I have an Excel file (Available at Google Drive) with data which was saved with a very strange format in order to get printed easily:
And every table repeats daily for over 5 years. I need to analyze this data and tried to get a relational format in order to load it in R/Python-like tools and get only 5 columns:
DATE | CLIENT NAME | TEST | MEASUREMENT | TESTER |
---|---|---|---|---|
01-01-2023 | JOHN SMITH | METABOLYTE A | 0.01 | PhD. IMA GU |
01-01-2023 | JOHN SMITH | METABOLYTE B | 10 | PhD. IMA GU |
01-01-2023 | JOHN SMITH | PCR | NEGATIVE | PhD. IMA GU |
01-01-2023 | JOHN SMITH | MUTATION | +++ | PhD. IMA GU |
01-01-2023 | ALBUS DUMBLE | PREGNANT | NEGATIVE | TECH. GUIVER |
01-01-2023 | ALBUS DUMBLE | GLUCOSE | 121 | TECH. GUIVER |
02-01-2023 | MAYDAY JUNE | METABOLYTE A | 0.01 | PhD. IMA GU |
02-01-2023 | JOHN SMITH | METABOLYTE A | 0.01 | TECH. GUIVER |
02-01-2023 | JOHN SMITH | METABOLYTE B | 10 | TECH. GUIVER |
02-01-2023 | JOHN SMITH | PCR | NEGATIVE | TECH. GUIVER |
02-01-2023 | JOHN SMITH | MUTATION | +++ | TECH. GUIVER |
So, in order to get a conversion from non-relational data to relational table I have applied text-mining techniques available at this GitHub repo. But, basically, have converted everything into one column with tidyr::pivot_longer()

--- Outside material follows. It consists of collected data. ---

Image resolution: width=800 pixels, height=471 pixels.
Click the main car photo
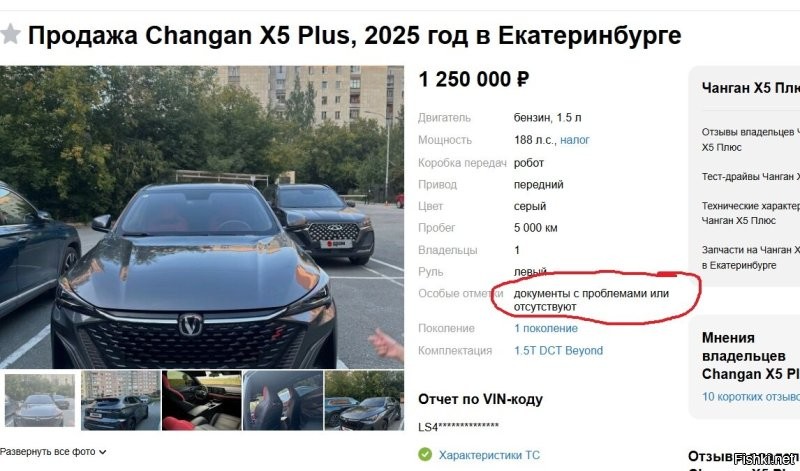click(x=202, y=217)
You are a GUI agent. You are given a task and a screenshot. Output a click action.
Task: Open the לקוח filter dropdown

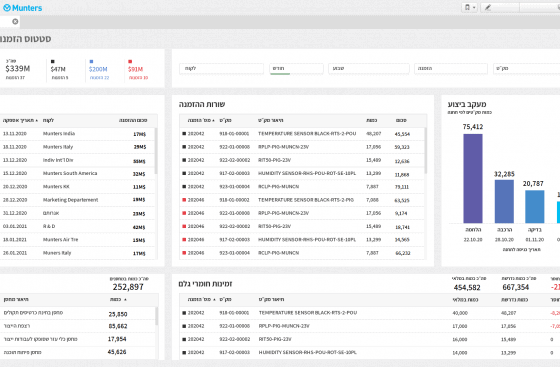221,69
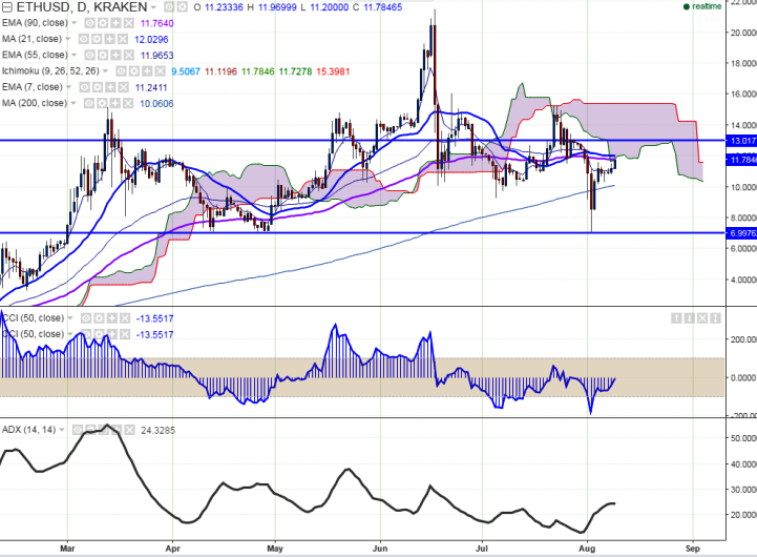
Task: Open settings gear for first CCI (50, close)
Action: click(100, 319)
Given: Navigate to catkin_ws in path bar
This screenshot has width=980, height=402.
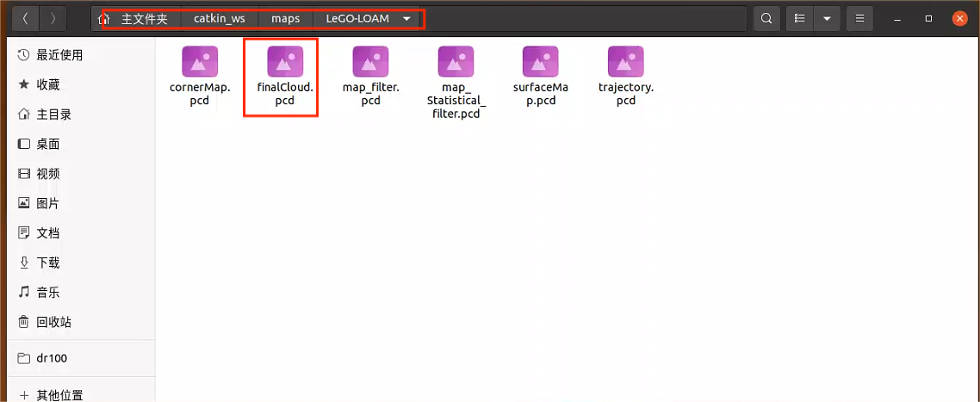Looking at the screenshot, I should pos(220,19).
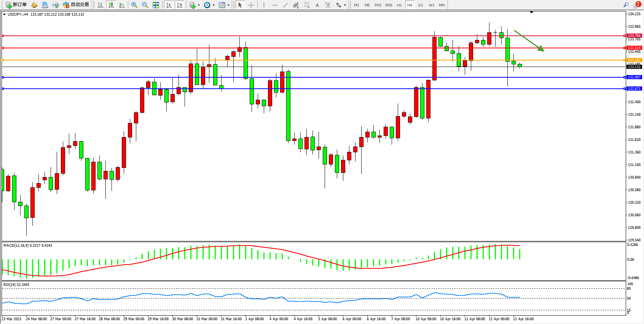
Task: Switch chart to bar chart mode
Action: click(x=100, y=5)
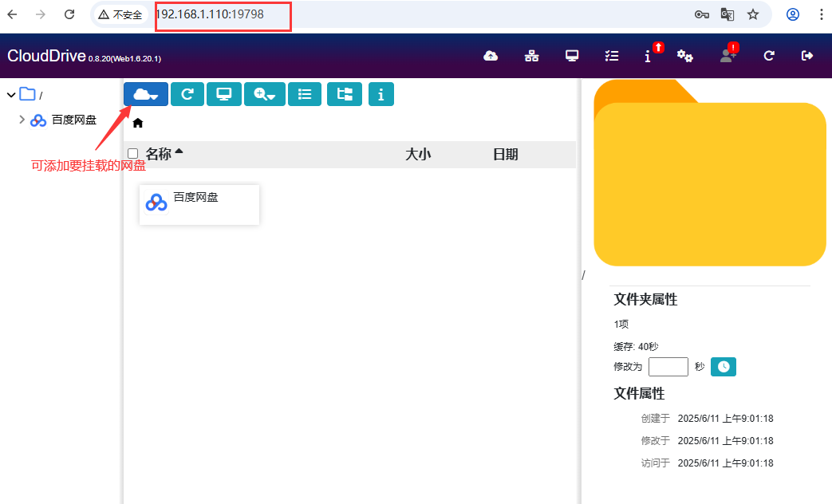The width and height of the screenshot is (832, 504).
Task: Click the info icon in the file toolbar
Action: pyautogui.click(x=381, y=94)
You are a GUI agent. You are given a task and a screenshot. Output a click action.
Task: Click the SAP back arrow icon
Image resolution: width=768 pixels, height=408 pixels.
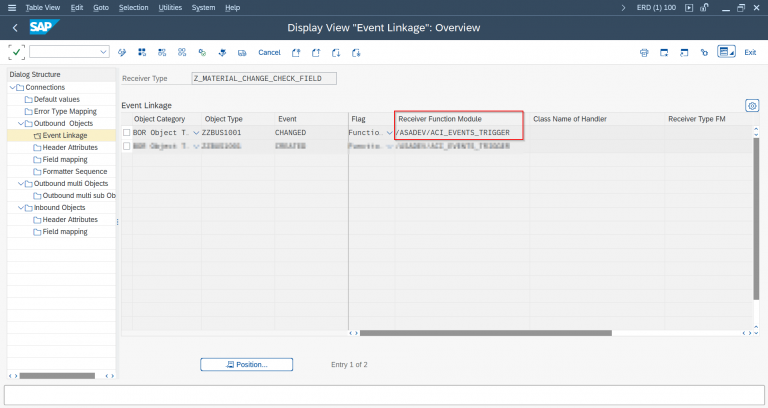pos(15,29)

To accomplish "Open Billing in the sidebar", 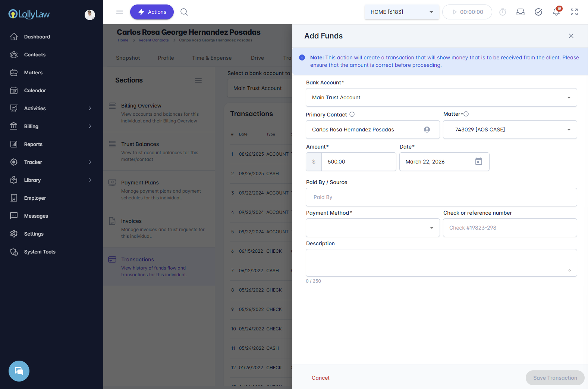I will coord(31,126).
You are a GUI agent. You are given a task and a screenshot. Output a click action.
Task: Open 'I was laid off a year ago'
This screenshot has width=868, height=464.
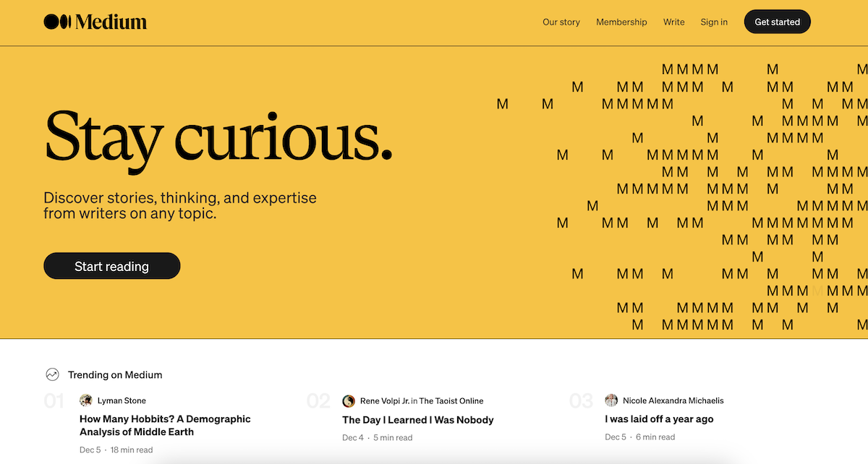(x=659, y=419)
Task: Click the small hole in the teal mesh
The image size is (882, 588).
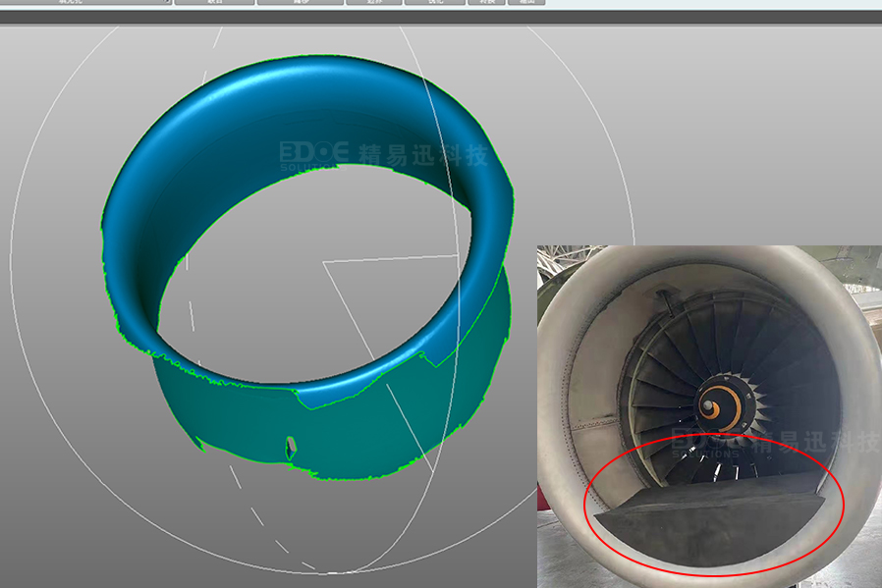Action: (290, 448)
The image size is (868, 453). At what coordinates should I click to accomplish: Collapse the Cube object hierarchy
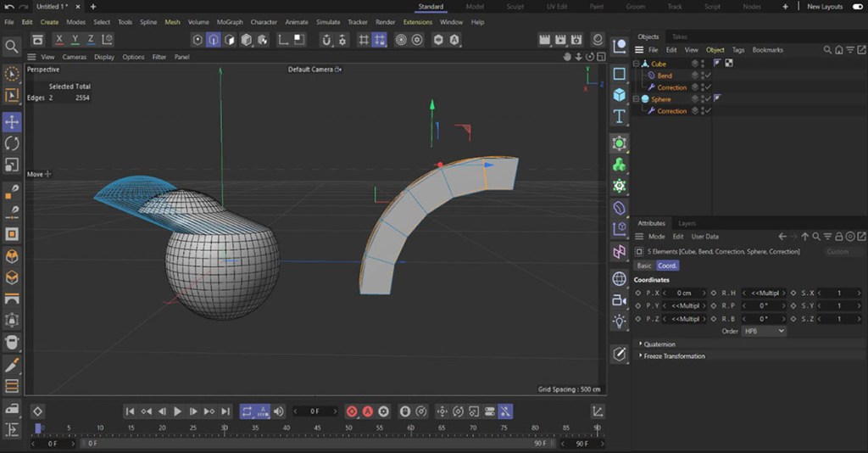coord(636,64)
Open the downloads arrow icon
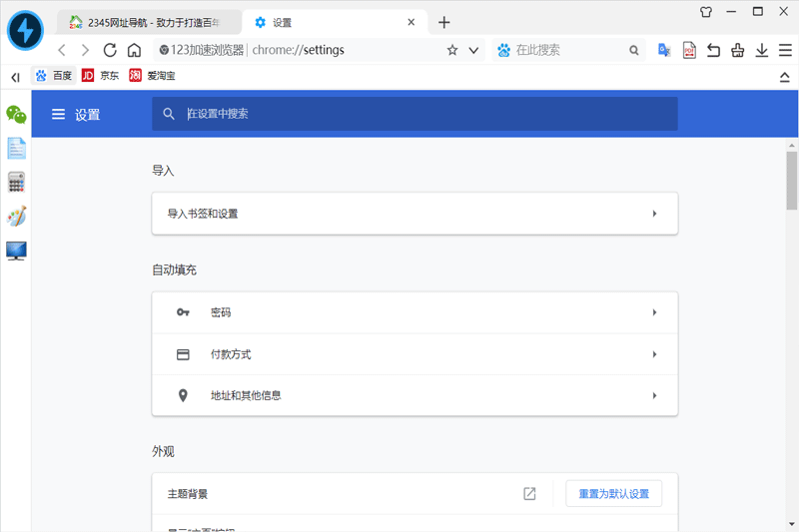The image size is (799, 532). coord(762,50)
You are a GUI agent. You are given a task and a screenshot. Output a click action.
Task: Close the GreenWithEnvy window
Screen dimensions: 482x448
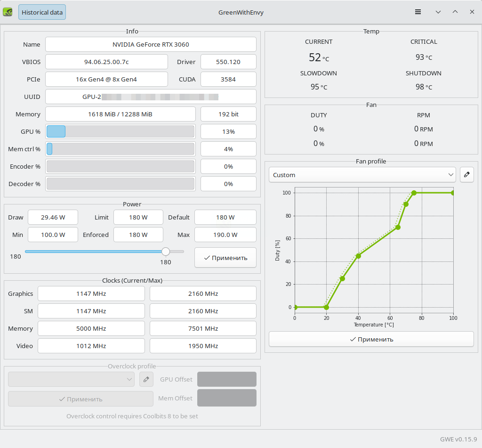pyautogui.click(x=472, y=12)
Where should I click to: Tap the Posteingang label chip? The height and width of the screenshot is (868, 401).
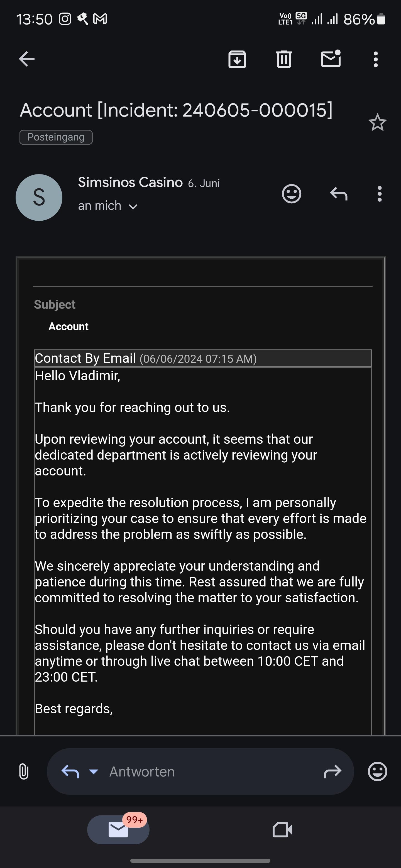coord(56,137)
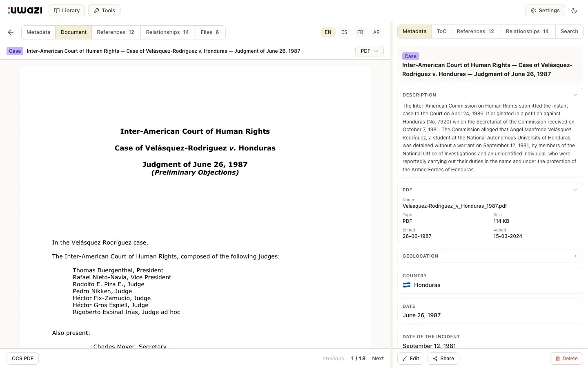Image resolution: width=588 pixels, height=368 pixels.
Task: Go to the next page
Action: [378, 358]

. Is there any optimal function or method to detect and tabulate this kind of data, or should i try to do it with a loop (+843 files)?
My attempt is based on fact, that the entries are formatted identically, so we can use kind of 'moving window'.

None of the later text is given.